Educational Goals / Teaching Points
Thermal ablation near the spine aims for precise margins, yet poses the risk of inadvertent thermal damage due to close proximity to the spinal cord and nerve roots. Epidural pneumodissection with CO2/room air mitigates this risk by leveraging the gas' low thermal conductivity and tissue displacement, protecting the spinal cord. Alternatively, epidural hydrodissection with saline (cryoablation) or D5W (RF ablation) offers comparable insulation. Active thermal protection methods shield the skin during ablation by introducing warm saline (in cryoablation), D5W (in RF ablation), or gaslike CO2/room air (all ablation types) between the skin and tumor, creating insulation and separation. Applying a warm saline bag also prevents frostbite during cryoablation. A major complication of thermal ablation is inadvertent nerve and structure damage. Permanent harm can result when tissue reaches 45 ºC (RF, microwave) or 0 ºC (cryoablation).
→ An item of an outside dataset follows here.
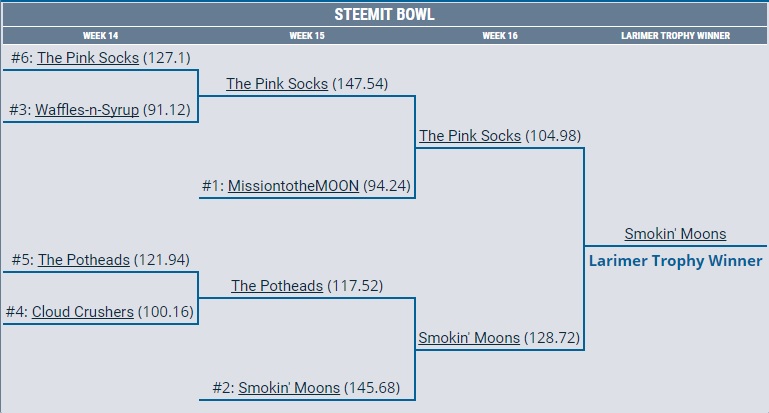Viewport: 769px width, 413px height.
Task: Open The Pink Socks link scoring 104.98
Action: point(470,136)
Monitoring tissue temperatures using thermocouples and stopping RF ablation at 44 ºC and cryoablation at 10 ºC help prevent such complications. In thermal ablation, intraprocedural neural monitoring is vital to prevent unintended nerve injury. Techniques like somatosensory evoked potentials evaluate sensory pathways, while motor evoked potentials assess motor pathways via scalp electrodes. Triggered electromyography with muscle-inserted needles offers real-time monitoring of nerves at risk. Physical displacement methods are essential for moving sensitive structures and thermal sinks away from the ablation zone. Using a blunt needle between the tumor and vulnerable structure, or employing techniques like probe torquing and traction, ensures effective protection during thermal ablation.
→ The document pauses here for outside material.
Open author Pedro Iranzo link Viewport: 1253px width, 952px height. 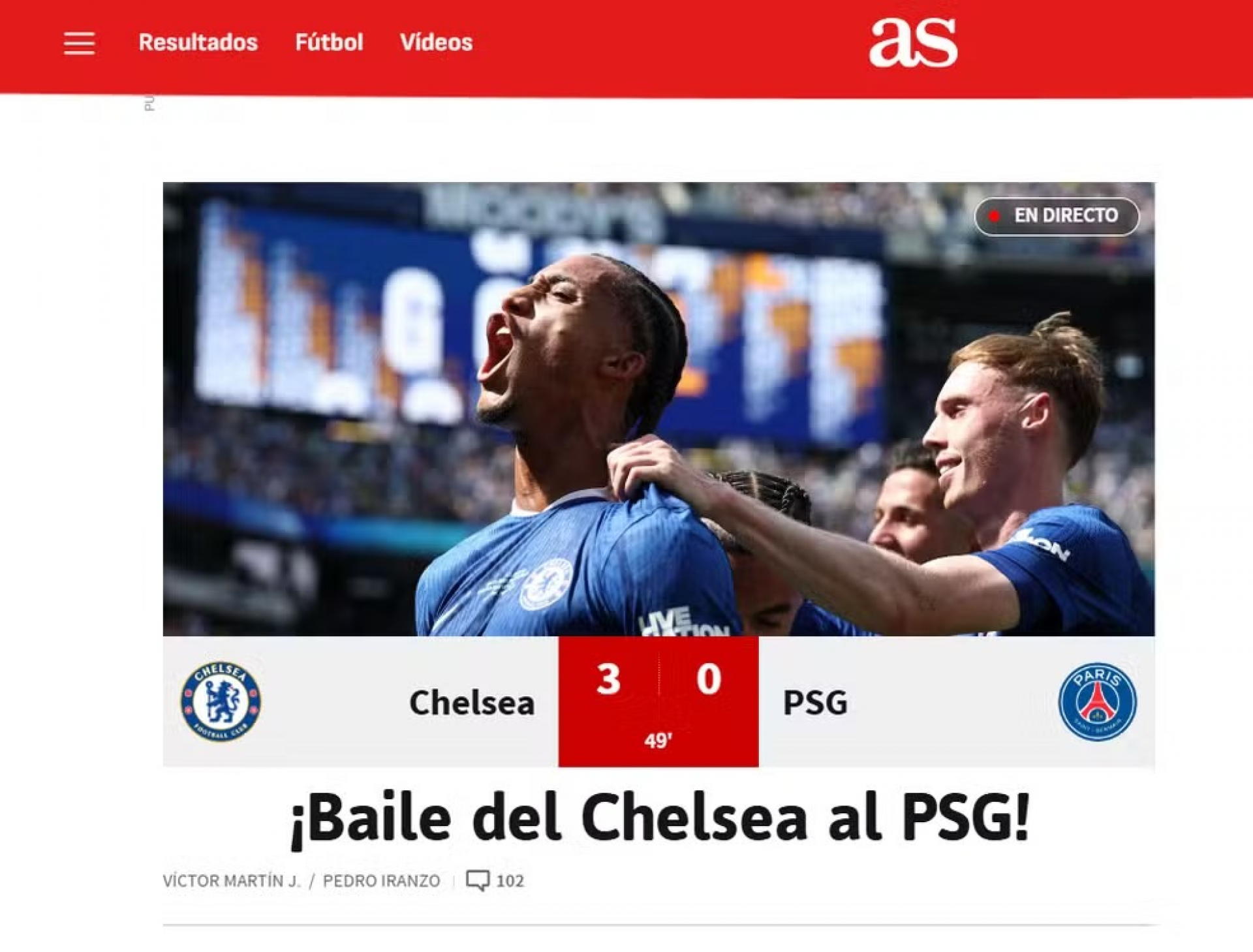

Key Anatomic/Physiologic Issues and Imaging Findings/Techniques
Commonly employed methods consist of hydrodissection, pneumodissection, skin thermal protection, thermal monitoring, neural monitoring, and blunt needle displacement. In many instances, tumors can be physically isolated from delicate structures, thereby diminishing the risk of thermal harm. Various techniques can be integrated to effectively safeguard complex anatomical sites.

Conclusion
Numerous thermoprotective techniques are available for safeguarding neighboring organs during musculoskeletal thermal ablation. Radiologists must comprehend the appropriate implementation of these methods to minimize complications and enable the treatment of lesions that might otherwise be deemed unsuitable for ablation.